* WHAT THE TASK REQUIRES
Copy out, from the data below, each line in which the word "accomplish" occurs.

* EXTRACTED MATERIAL
......

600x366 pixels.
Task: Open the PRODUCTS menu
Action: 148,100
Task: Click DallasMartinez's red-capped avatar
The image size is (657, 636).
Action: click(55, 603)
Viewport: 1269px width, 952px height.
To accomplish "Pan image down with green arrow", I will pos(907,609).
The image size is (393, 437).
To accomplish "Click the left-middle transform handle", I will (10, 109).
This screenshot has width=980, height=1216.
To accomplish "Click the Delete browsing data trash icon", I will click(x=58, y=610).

......

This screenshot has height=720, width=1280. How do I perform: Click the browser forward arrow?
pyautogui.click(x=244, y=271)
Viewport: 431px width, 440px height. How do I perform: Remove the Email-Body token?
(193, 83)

......

* REPLY
To accomplish "Pan image down with green arrow", I will pos(907,609).
To accomplish "Click the left-middle transform handle", I will (10, 109).
To accomplish "Click the Delete browsing data trash icon", I will click(x=58, y=610).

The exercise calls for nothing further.